Eldest Mitsuru (Takumi Saitoh) is wasting his life away on women and alcohol while trying to evade money troubles. He knows this lifestyle is irresponsible, but has been told since birth that he’s stupid, useless, and will never amount to anything — something he sadly seems to believe. He is outspoken and is the least afraid of standing up to Dad, especially if it’s to protect those he loves. Despite his devil-may-care exterior, he does his best to be a good older brother to his younger siblings.

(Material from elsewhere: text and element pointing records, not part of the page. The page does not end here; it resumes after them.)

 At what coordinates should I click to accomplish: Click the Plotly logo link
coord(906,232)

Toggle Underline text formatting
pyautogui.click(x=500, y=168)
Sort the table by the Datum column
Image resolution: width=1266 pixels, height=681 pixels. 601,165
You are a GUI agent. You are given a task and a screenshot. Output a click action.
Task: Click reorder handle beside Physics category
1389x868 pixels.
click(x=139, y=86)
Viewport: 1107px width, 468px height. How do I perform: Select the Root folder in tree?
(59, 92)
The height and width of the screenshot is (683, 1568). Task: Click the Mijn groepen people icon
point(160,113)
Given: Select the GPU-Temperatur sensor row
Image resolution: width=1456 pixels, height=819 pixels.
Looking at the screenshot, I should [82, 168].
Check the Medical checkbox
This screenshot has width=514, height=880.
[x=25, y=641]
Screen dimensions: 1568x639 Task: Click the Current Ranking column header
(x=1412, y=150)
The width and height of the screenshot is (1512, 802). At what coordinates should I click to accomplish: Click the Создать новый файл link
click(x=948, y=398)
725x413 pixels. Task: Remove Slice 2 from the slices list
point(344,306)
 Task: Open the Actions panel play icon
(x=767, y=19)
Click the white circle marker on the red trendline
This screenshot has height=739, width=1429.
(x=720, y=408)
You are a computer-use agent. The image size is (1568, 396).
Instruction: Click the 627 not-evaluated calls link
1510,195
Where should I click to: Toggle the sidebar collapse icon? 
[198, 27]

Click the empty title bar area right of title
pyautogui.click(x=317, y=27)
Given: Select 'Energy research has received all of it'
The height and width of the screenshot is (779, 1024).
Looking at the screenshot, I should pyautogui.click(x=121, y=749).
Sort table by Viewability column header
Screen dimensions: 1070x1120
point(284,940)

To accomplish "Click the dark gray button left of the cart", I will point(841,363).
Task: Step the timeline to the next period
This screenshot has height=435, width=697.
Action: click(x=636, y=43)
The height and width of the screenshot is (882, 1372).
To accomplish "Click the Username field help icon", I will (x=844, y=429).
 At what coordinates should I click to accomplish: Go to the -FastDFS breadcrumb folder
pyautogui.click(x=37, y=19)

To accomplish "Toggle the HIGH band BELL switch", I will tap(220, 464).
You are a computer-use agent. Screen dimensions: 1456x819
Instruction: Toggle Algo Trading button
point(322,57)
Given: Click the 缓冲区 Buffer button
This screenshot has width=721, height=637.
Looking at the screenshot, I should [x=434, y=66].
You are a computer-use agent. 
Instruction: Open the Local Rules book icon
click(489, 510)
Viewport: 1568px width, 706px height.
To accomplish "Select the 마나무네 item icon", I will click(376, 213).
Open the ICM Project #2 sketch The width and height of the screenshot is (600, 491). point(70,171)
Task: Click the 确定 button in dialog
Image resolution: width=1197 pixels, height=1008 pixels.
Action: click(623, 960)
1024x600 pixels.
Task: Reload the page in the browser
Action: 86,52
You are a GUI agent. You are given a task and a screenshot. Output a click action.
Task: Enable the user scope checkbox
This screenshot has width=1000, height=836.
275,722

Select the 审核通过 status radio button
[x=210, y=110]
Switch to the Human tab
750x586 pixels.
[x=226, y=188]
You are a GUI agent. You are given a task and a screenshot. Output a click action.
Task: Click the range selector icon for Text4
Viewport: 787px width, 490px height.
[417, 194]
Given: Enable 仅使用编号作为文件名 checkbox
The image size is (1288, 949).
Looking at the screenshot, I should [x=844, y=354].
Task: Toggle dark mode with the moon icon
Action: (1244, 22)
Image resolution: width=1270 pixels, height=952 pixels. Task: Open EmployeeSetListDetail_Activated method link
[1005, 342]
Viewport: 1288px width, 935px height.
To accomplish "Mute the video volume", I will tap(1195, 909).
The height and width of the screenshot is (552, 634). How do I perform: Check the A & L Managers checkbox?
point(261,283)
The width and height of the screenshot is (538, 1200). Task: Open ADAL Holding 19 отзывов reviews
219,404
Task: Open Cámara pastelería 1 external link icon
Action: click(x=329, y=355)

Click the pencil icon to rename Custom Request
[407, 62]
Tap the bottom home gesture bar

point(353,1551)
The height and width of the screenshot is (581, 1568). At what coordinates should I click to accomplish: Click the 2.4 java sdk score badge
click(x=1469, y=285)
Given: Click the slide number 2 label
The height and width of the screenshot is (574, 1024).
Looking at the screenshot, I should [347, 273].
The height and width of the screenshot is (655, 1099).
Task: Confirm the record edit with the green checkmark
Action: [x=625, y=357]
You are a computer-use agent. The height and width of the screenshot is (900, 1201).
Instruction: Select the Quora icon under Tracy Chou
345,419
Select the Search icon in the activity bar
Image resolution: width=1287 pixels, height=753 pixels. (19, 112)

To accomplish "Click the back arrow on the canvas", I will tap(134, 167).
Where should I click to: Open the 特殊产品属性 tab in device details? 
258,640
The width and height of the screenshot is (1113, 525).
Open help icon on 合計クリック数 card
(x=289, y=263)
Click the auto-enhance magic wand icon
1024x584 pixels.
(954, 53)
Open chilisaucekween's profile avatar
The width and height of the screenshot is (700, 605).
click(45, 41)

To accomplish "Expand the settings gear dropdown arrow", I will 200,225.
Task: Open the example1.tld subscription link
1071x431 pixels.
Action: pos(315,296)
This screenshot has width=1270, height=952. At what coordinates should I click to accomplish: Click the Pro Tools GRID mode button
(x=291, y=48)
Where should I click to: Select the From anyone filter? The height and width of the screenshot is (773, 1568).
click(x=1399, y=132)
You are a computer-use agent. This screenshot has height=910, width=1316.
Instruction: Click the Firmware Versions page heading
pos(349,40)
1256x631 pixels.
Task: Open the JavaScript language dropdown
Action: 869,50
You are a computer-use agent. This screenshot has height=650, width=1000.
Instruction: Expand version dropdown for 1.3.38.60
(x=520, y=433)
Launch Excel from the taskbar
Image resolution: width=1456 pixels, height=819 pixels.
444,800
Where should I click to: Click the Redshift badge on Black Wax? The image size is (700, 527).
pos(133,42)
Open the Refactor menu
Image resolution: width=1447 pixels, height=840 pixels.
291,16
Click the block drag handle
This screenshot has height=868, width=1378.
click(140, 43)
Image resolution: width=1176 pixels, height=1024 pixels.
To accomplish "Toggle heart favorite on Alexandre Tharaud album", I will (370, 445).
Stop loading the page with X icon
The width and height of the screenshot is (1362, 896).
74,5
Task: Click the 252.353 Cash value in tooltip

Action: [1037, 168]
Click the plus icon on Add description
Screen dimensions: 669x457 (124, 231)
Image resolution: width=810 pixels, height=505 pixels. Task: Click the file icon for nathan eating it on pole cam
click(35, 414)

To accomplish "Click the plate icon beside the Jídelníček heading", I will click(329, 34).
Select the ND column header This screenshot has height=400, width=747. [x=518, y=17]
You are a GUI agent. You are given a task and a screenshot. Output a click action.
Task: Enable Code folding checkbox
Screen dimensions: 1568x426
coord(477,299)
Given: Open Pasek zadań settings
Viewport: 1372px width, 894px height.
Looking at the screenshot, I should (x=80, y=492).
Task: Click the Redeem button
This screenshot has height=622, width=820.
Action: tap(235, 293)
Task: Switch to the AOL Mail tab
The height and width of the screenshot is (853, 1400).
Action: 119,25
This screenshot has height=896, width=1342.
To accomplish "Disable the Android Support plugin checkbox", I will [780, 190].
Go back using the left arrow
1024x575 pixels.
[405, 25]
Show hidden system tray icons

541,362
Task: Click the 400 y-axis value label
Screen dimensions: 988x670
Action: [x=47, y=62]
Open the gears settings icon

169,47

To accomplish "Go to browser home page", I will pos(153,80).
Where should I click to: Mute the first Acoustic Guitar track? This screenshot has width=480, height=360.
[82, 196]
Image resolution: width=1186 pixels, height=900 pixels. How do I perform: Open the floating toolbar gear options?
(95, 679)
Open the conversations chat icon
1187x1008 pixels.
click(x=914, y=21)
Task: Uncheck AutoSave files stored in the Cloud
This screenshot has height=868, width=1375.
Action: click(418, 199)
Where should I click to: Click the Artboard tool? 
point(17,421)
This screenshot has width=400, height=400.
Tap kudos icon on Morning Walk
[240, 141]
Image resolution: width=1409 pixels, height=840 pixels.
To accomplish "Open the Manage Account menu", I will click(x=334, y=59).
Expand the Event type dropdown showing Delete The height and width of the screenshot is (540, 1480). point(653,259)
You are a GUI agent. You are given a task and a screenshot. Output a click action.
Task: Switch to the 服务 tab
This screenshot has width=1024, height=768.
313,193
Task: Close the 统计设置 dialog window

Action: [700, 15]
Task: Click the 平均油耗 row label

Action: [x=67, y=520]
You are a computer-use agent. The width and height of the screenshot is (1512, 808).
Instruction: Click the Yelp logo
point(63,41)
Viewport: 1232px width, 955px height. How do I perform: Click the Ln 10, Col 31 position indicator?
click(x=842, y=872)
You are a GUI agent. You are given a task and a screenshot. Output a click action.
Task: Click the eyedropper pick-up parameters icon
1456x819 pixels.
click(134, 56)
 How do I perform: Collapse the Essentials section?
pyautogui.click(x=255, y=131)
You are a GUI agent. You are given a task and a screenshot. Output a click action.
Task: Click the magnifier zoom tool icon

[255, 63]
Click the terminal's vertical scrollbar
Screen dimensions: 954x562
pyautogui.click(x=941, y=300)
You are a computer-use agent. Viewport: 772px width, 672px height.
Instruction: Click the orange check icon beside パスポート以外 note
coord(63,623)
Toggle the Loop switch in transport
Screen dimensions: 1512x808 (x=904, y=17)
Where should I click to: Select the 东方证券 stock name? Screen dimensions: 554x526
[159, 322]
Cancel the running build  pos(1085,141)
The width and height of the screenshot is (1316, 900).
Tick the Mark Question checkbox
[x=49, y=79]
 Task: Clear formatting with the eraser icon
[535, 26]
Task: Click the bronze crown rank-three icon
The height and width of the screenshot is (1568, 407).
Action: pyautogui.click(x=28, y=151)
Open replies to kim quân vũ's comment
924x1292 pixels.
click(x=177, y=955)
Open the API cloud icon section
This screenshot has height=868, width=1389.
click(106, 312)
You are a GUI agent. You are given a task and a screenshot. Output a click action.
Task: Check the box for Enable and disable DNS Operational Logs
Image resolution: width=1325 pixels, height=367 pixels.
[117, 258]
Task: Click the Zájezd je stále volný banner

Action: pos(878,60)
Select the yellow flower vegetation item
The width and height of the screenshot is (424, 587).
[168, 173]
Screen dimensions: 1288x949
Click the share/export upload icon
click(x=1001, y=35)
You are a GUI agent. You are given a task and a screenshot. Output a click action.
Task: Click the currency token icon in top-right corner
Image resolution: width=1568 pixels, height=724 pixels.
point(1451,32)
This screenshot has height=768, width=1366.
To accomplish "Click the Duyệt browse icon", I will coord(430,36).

Middle brother Isao (Hayato Ichihara) channels all of his fierce intensity into his law career. He initially comes off as stoic, but that’s only because he guards his emotions with rigid self-control. Rather than acting out of his hurt and anger, Isao writes his suppressed, subconscious emotions down in the form of a violently graphic novel. He’s the hardest to figure out among the brothers — but then, years and years of built-up walls don’t crack so easily.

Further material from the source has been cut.